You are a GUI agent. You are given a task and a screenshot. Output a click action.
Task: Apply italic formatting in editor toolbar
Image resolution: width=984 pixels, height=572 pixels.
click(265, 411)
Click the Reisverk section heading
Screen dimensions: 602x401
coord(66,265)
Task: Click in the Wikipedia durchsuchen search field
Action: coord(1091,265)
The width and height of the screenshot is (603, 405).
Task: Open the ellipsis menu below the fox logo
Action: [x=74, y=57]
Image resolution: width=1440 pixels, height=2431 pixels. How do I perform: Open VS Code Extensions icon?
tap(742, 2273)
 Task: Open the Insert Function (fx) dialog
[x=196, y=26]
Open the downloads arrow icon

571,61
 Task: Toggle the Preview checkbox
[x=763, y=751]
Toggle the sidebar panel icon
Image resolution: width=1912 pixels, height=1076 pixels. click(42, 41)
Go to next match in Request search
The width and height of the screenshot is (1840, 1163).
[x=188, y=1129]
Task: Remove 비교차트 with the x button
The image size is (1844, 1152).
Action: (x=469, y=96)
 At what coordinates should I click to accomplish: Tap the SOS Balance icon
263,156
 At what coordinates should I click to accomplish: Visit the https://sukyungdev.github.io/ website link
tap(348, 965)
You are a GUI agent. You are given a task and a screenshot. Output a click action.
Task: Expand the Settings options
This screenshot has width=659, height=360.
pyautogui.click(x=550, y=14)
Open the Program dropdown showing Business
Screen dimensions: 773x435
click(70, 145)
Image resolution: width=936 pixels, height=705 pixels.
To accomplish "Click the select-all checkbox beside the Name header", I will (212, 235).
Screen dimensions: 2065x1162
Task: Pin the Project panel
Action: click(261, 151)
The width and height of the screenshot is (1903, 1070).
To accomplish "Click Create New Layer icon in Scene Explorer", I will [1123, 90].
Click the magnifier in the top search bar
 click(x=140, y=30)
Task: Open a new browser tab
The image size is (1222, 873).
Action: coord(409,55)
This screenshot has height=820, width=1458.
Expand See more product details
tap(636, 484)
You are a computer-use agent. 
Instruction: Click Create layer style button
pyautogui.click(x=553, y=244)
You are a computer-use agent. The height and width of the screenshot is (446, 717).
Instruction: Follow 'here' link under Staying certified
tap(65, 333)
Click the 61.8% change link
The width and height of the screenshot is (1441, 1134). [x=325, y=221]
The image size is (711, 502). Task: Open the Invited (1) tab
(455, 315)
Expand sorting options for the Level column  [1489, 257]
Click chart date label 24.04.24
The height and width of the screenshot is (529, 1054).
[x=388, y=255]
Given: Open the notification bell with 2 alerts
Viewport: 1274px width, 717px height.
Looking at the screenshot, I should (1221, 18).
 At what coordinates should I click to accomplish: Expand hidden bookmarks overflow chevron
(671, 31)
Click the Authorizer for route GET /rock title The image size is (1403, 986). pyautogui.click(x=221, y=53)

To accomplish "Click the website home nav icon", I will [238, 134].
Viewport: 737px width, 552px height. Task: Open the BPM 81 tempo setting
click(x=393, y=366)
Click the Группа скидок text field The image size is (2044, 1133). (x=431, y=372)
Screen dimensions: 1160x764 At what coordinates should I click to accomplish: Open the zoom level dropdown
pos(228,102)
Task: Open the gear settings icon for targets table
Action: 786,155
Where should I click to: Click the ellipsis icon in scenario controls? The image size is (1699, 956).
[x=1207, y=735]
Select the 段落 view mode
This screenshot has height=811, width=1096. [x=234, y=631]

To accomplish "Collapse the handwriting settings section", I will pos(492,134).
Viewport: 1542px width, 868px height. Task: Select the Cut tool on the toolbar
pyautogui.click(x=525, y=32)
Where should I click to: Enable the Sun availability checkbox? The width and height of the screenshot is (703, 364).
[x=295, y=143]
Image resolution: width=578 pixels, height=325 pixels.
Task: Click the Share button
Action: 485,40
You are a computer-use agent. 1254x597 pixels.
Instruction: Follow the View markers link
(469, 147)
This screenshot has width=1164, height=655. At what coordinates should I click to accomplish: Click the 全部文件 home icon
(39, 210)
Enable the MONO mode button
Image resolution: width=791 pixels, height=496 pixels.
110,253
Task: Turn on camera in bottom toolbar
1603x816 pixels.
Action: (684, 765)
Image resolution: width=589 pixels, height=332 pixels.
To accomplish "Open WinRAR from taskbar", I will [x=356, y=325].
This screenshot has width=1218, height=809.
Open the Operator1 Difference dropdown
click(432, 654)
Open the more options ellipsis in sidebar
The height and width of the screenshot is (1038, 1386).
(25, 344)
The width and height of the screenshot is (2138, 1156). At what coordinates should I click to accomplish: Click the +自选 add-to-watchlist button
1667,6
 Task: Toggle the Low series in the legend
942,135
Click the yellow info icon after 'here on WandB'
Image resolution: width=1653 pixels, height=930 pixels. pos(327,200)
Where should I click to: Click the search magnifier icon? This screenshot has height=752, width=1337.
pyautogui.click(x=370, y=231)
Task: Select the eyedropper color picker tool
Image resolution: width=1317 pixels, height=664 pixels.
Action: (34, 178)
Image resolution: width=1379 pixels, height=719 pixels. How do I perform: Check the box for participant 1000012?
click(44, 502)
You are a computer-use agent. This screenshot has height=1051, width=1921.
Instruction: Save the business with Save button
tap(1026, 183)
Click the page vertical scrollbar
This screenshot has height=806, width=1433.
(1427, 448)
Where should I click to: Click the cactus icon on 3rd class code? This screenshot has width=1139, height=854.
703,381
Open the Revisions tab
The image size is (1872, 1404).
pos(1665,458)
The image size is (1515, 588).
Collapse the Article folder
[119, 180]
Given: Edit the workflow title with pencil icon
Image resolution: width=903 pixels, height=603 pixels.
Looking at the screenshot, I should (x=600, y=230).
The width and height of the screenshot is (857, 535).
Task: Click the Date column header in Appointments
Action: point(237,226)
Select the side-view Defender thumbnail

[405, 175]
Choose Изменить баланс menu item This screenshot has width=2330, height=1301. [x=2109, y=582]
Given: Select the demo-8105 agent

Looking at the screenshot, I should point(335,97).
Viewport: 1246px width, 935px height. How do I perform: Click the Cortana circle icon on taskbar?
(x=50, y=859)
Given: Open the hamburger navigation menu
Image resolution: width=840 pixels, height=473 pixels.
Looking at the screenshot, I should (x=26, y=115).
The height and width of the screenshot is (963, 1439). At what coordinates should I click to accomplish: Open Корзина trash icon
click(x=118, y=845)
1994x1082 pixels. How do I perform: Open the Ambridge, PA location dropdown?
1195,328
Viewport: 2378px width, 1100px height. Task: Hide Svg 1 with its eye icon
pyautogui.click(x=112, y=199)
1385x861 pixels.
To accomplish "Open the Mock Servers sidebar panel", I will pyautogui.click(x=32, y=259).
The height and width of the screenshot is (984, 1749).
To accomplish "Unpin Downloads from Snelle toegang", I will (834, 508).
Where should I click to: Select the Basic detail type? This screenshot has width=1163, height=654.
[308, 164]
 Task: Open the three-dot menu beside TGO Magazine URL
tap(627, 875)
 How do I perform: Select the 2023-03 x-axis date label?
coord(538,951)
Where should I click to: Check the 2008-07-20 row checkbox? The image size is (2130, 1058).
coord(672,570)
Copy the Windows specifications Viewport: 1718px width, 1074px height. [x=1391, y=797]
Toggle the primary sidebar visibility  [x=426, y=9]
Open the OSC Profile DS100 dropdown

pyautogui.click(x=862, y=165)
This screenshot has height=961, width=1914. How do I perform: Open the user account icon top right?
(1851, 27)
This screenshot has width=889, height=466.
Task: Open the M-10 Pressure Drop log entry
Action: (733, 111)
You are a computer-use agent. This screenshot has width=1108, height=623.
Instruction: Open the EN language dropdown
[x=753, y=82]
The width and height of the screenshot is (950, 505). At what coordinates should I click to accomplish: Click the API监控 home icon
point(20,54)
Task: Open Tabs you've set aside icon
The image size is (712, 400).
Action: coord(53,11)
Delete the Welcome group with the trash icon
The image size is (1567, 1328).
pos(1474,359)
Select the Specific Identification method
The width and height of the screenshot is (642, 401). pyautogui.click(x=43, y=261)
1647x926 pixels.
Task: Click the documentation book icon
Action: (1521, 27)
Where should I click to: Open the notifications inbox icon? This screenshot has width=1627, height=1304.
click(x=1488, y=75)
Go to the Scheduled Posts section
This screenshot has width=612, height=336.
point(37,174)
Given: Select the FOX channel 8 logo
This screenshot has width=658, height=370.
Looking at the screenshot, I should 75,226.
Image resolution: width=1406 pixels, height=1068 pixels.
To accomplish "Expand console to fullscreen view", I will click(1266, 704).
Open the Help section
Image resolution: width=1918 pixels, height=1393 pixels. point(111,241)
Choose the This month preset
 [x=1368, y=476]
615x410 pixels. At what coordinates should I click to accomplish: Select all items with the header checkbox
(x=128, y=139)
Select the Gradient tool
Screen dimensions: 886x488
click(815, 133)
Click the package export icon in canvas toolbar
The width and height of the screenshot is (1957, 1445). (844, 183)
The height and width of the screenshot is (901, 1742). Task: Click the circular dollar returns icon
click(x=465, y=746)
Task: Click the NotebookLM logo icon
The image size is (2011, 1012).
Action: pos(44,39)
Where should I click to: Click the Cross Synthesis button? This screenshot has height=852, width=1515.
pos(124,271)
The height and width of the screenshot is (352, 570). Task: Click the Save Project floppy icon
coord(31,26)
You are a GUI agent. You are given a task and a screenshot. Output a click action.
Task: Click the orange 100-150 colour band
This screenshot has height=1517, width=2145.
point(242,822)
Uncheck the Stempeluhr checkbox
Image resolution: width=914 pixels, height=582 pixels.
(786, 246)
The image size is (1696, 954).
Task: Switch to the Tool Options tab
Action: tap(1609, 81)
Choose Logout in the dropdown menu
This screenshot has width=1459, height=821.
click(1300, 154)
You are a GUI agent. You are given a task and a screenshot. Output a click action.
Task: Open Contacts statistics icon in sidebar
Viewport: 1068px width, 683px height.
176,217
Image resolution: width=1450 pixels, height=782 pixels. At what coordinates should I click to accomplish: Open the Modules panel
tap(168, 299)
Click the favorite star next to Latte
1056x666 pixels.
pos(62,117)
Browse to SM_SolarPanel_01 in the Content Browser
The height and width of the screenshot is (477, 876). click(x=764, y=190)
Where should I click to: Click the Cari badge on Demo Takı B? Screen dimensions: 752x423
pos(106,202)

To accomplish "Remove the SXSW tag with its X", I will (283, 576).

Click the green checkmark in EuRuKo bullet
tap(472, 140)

* [EXERCISE DETAILS] Would you filter the records and copy each line that contains the word "title"?

* [ANSWER SECTION]
Click the Authorizer for route GET /rock title The image size is (1403, 986). pyautogui.click(x=221, y=53)
Given: Edit the workflow title with pencil icon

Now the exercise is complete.